Todos os nomes*…
Poema para Luís de Camões | |
Meu amigo, meu espanto, meu convívio, Quem pudera dizer-te estas grandezas, Que eu não falo do mar, e o céu é nada Se nos olhos me cabe. A terra basta onde o caminho pára, Na figura do corpo está a escala do mundo. Olho cansado as mãos, o meu trabalho, E sei, se tanto um homem sabe, As veredas mais fundas da palavra E do espaço maior que, por trás dela, São as terras da alma. E também sei da luz e da memória, Das correntes do sangue o desafio Por cima da fronteira e da diferença. E a ardência das pedras, a dura combustão Dos corpos percutidos como sílex, E as grutas do pavor, onde as sombras |
De peixes irreais entram as portas Da última razão, que se esconde Sob a névoa confusa do discurso.
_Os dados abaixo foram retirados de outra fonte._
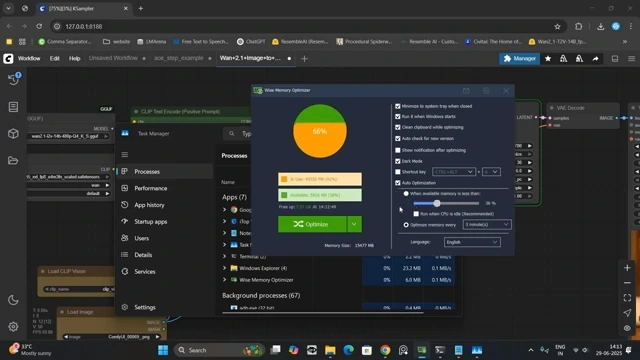Open the workflows folder icon in sidebar
This screenshot has width=640, height=360.
[13, 160]
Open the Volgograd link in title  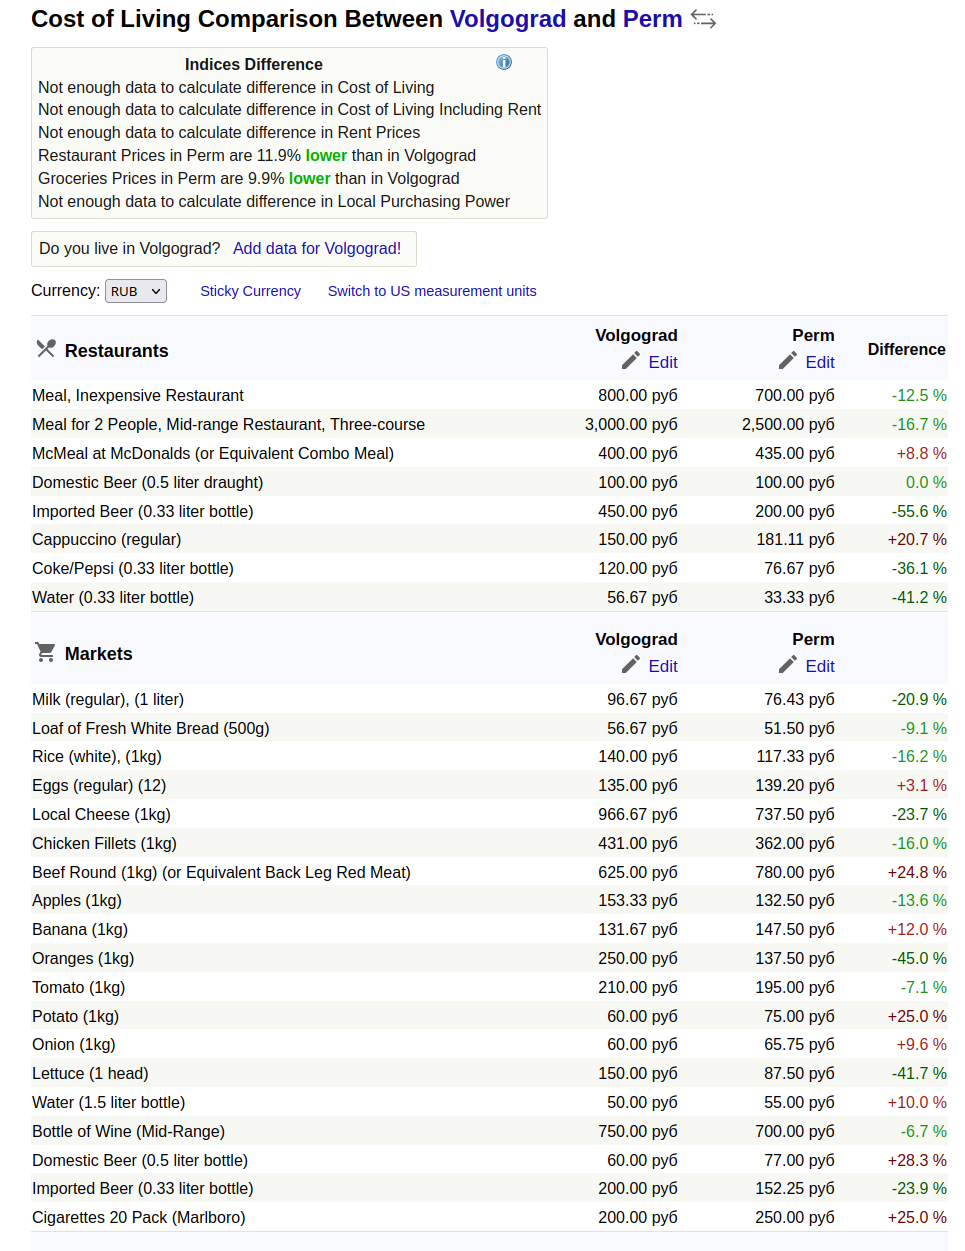pyautogui.click(x=507, y=19)
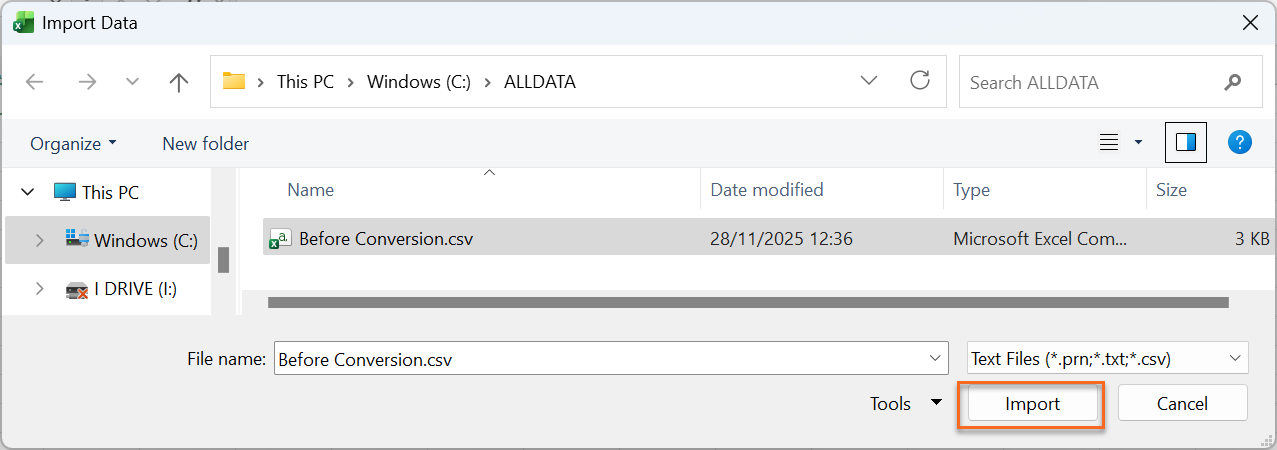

E depois o silêncio, e a gravidade Das estátuas jazentes, repousando, Não mortas, não geladas, devolvidas À vida inesperada, descoberta, E depois, verticais, as labaredas Ateadas nas frontes como espadas, E os corpos levantados, as mãos presas, E o instante dos olhos que se fundem Na lágrima comum. Assim o caos Devagar se ordenou entre as estrelas. Eram estas as grandezas que dizia |
(José Saramago in ‘Provavelmente Alegria‘) |
E qual designa a perda maior?
José de Sousa Saramago (Azinhaga, Portugal, 16/nov/1922 – Lanzarote, Canárias, 18/jun/2010) escritor português, Nobel de Literatura de 1998 e Prêmio Camões de 1995.
José, do lat. Ioseph < gr. Ιωσηφ ‘Ioseph‘ < heb. יוֹסֵף ‘Yosef’ (“ele acrescentará”). É um nome bíblico por excelência, embora o escritor tenha sido ateu, fiel ao seu materialismo comunista. Esp. José, fr. Joseph, ing. Joseph.
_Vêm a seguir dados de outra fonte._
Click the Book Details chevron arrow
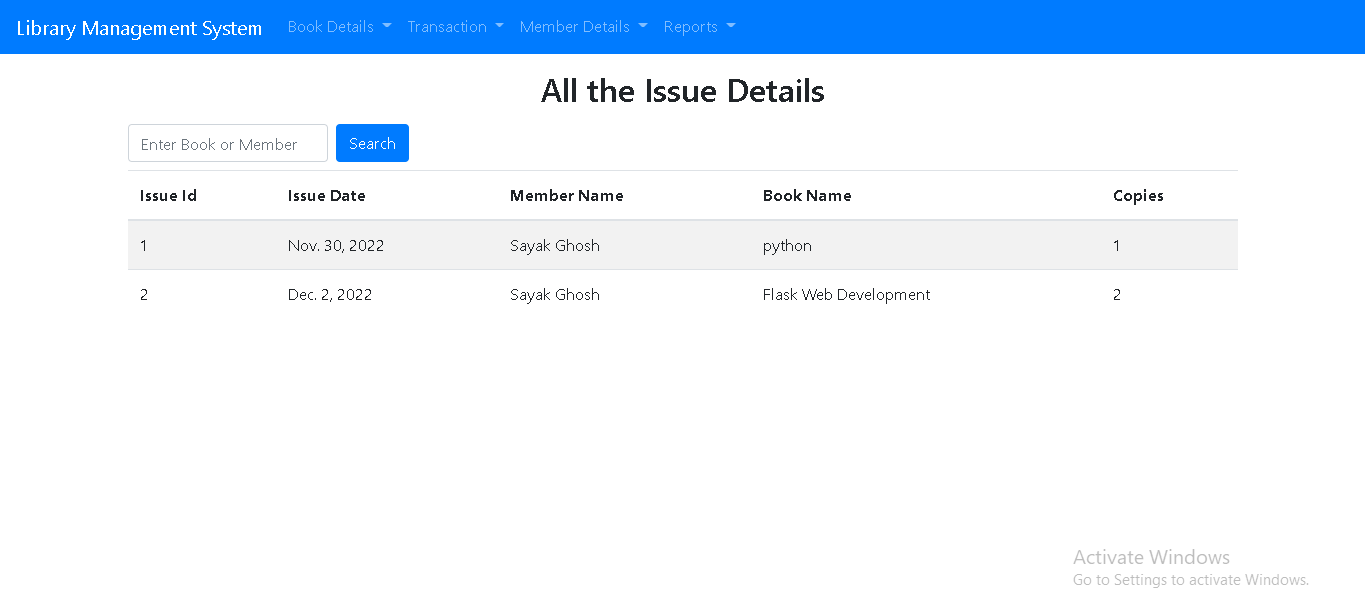 [x=386, y=27]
Sousa < Souza. Originalmente topônimos de várias localidades da Península Ibérica. Correspondente ao esp. Sosa. Algumas fontes especulam que teria origem no port. ant. sausa (“pântano salgado”) do lat. salsa, us “salgada,o”.
Saramago (ár. سارماق ‘sarmaq‘ – mas essa denominação em árabe é aplicada para outras plantas, em especial da família das Amaranthaceae [1,2]), rábano-silvestre, nabiço ou cabresto (Raphanus raphanistrum L.), espécie selvagem da qual procedem os rábanos cultivados. Esp. rabanillo, fr. ravenelle, ing. wild radish. Planta amarga a que os interioranos de Portugal se voltavam em tempos de safras magras. O pai de José Saramago chamava-se José de Sousa e – por motivos um tanto discutidos – acrescentou a alcunha de Saramago (algumas fontes dizem que se tratava de um epíteto insultoso; outras, que foi uma autodenominação voluntária). [3]
Em “Pequenas Memórias”, o nobelista descreve o registro de seu nome:
“Que esse Saramago não era um apelido do lado paterno, mas sim a alcunha por que a família era conhecida na aldeia. Que indo o meu pai a declarar no Registo Civil da Golegã o nascimento do seu segundo filho, sucedeu que o funcionário (chamado ele Silvino) estava bêbado (por despeito, disso o acusaria sempre meu pai) e que, sob os efeitos do álcool e sem que ninguém se tivesse apercebido da onomástica fraude, decidiu por conta e risco acrescentar Saramago ao lacônico José de Sousa que o meu pai pretendia que eu fosse.” [Nota: em Portugal, “apelido” tem o significado de “sobrenome”; no Brasil, é o mesmo que “alcunha”.]
E ele acrescentou o sal na amargura da vida.
Referências
[1] R.A. Blackelock. 1950. The Rustam Herbarium, ‘Iraq. Part IV.
[2] J. Aquilina. 1973. Maltese Plant Names.
[3] José Saramago. Autobiography.
*Todos os nomes, nome do romance de José Saramago de 1997.